__Work to complete__:
The lines needed are those from the start of the records through the line holding "This screenshot has height=487, width=632.", each copied exactly.

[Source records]
☆ ☆ ☆ ☆ ☆
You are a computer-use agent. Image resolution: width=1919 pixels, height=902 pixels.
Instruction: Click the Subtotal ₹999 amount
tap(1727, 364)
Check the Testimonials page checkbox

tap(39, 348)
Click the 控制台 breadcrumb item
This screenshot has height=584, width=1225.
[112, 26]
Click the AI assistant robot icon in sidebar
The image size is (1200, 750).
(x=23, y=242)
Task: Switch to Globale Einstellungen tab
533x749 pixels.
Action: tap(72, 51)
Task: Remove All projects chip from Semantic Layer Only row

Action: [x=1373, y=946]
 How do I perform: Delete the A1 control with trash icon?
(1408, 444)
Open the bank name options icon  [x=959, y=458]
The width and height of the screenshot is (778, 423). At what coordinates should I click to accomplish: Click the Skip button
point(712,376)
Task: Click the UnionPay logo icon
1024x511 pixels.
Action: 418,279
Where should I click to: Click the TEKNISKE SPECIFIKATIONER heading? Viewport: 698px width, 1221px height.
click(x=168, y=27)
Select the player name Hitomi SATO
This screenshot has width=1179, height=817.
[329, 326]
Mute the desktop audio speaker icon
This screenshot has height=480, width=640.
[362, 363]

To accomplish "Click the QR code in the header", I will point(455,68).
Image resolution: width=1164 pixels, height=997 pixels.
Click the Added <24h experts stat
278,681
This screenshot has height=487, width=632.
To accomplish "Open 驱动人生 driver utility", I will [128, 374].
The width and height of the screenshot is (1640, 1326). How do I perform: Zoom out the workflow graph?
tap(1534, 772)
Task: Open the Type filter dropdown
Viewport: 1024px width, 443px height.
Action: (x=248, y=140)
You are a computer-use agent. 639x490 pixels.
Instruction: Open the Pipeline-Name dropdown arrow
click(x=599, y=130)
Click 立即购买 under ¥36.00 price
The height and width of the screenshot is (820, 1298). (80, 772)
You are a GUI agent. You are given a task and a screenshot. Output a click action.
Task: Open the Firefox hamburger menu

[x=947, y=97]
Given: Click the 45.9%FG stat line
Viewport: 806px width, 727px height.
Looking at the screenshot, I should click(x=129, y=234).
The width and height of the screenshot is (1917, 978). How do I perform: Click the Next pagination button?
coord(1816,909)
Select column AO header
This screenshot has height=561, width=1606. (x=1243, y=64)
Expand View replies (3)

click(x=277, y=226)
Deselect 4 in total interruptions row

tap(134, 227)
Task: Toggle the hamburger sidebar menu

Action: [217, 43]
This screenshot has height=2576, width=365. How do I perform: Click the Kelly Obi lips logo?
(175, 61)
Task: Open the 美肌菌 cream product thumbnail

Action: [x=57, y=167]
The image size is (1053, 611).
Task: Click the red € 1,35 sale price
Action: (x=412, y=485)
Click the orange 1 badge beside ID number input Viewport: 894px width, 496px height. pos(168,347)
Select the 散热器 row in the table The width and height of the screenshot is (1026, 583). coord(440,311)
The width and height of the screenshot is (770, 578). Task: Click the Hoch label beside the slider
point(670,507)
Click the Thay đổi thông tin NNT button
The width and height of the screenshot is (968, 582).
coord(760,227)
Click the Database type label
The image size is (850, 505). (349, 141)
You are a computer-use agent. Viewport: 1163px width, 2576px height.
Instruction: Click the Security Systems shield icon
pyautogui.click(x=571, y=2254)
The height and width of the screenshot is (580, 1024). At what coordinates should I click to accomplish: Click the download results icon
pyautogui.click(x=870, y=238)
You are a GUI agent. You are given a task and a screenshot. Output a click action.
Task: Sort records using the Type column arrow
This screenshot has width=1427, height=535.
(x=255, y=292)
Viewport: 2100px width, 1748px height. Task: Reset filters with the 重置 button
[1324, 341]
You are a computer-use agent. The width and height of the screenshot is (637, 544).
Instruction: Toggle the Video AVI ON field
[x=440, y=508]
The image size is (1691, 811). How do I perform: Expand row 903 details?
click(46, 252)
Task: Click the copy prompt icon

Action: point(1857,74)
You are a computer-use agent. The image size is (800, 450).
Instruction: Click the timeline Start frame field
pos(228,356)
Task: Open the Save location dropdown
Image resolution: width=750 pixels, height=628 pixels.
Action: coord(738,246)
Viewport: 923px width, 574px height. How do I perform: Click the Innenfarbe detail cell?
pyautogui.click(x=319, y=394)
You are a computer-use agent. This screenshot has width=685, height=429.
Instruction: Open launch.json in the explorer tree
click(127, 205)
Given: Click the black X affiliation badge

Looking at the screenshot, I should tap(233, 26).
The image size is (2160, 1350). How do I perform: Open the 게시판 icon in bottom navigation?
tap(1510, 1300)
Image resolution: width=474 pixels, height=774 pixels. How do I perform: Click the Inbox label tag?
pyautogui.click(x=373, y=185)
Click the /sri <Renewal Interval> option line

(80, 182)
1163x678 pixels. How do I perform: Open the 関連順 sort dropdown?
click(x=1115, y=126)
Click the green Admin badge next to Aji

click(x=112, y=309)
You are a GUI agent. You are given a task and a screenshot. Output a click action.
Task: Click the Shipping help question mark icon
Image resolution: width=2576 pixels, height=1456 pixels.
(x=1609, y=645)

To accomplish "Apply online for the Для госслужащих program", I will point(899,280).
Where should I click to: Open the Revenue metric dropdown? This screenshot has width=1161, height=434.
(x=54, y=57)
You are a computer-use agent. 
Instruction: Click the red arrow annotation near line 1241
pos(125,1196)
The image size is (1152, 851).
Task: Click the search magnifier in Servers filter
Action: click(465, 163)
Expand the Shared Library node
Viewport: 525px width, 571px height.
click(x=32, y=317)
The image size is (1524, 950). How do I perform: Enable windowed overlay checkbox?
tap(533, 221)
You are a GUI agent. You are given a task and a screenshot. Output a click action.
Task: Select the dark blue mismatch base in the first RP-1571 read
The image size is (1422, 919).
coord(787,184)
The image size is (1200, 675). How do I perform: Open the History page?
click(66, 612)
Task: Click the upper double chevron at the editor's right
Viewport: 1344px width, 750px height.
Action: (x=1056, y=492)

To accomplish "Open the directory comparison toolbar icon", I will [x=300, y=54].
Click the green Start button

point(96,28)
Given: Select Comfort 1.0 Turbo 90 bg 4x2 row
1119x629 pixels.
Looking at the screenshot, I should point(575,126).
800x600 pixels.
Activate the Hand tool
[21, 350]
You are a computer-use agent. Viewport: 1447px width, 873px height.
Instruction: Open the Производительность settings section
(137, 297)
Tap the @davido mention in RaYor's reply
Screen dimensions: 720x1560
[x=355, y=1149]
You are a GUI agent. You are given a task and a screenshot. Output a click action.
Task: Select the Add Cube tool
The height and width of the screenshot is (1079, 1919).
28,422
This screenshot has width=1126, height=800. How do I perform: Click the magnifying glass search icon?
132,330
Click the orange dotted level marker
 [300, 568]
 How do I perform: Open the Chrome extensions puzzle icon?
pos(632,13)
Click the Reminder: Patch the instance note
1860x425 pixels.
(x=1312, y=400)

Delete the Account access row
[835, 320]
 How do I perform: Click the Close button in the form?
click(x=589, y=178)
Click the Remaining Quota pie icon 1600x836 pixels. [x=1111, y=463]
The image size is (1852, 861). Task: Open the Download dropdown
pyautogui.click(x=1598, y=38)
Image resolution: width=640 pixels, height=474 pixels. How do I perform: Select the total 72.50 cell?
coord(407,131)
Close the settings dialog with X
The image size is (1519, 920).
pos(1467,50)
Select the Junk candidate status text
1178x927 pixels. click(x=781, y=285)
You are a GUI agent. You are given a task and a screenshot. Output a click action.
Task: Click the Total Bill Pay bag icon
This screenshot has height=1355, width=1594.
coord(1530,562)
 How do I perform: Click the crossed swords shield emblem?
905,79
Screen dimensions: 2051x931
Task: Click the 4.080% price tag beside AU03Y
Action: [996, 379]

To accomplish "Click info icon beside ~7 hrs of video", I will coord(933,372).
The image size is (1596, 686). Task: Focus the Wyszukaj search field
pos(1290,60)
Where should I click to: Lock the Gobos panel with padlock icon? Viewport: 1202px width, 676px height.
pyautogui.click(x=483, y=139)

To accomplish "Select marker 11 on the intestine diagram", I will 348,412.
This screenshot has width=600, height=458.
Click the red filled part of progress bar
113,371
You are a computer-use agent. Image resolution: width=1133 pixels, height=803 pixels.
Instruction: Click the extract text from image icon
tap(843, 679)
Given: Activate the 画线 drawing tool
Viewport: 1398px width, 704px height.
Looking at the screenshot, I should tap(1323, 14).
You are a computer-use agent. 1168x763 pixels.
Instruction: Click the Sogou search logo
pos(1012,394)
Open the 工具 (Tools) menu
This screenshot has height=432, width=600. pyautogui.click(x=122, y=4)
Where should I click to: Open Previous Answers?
☆ ☆ ☆ ☆ ☆
__Answer section__:
You are a computer-use agent. Image resolution: width=1919 pixels, height=902 pixels.
Instruction: Click the Subtotal ₹999 amount
tap(1727, 364)
Check the Testimonials page checkbox

tap(39, 348)
Click the 控制台 breadcrumb item
This screenshot has height=584, width=1225.
[112, 26]
Click the AI assistant robot icon in sidebar
The image size is (1200, 750).
(x=23, y=242)
Task: Switch to Globale Einstellungen tab
533x749 pixels.
Action: tap(72, 51)
Task: Remove All projects chip from Semantic Layer Only row

Action: [x=1373, y=946]
 How do I perform: Delete the A1 control with trash icon?
(1408, 444)
Open the bank name options icon  [x=959, y=458]
The width and height of the screenshot is (778, 423). At what coordinates should I click to accomplish: Click the Skip button
point(712,376)
Task: Click the UnionPay logo icon
1024x511 pixels.
Action: 418,279
Where should I click to: Click the TEKNISKE SPECIFIKATIONER heading? Viewport: 698px width, 1221px height.
click(x=168, y=27)
Select the player name Hitomi SATO
This screenshot has width=1179, height=817.
[329, 326]
Mute the desktop audio speaker icon
This screenshot has height=480, width=640.
[362, 363]

To accomplish "Click the QR code in the header", I will point(455,68).
Image resolution: width=1164 pixels, height=997 pixels.
Click the Added <24h experts stat
278,681
This screenshot has height=487, width=632.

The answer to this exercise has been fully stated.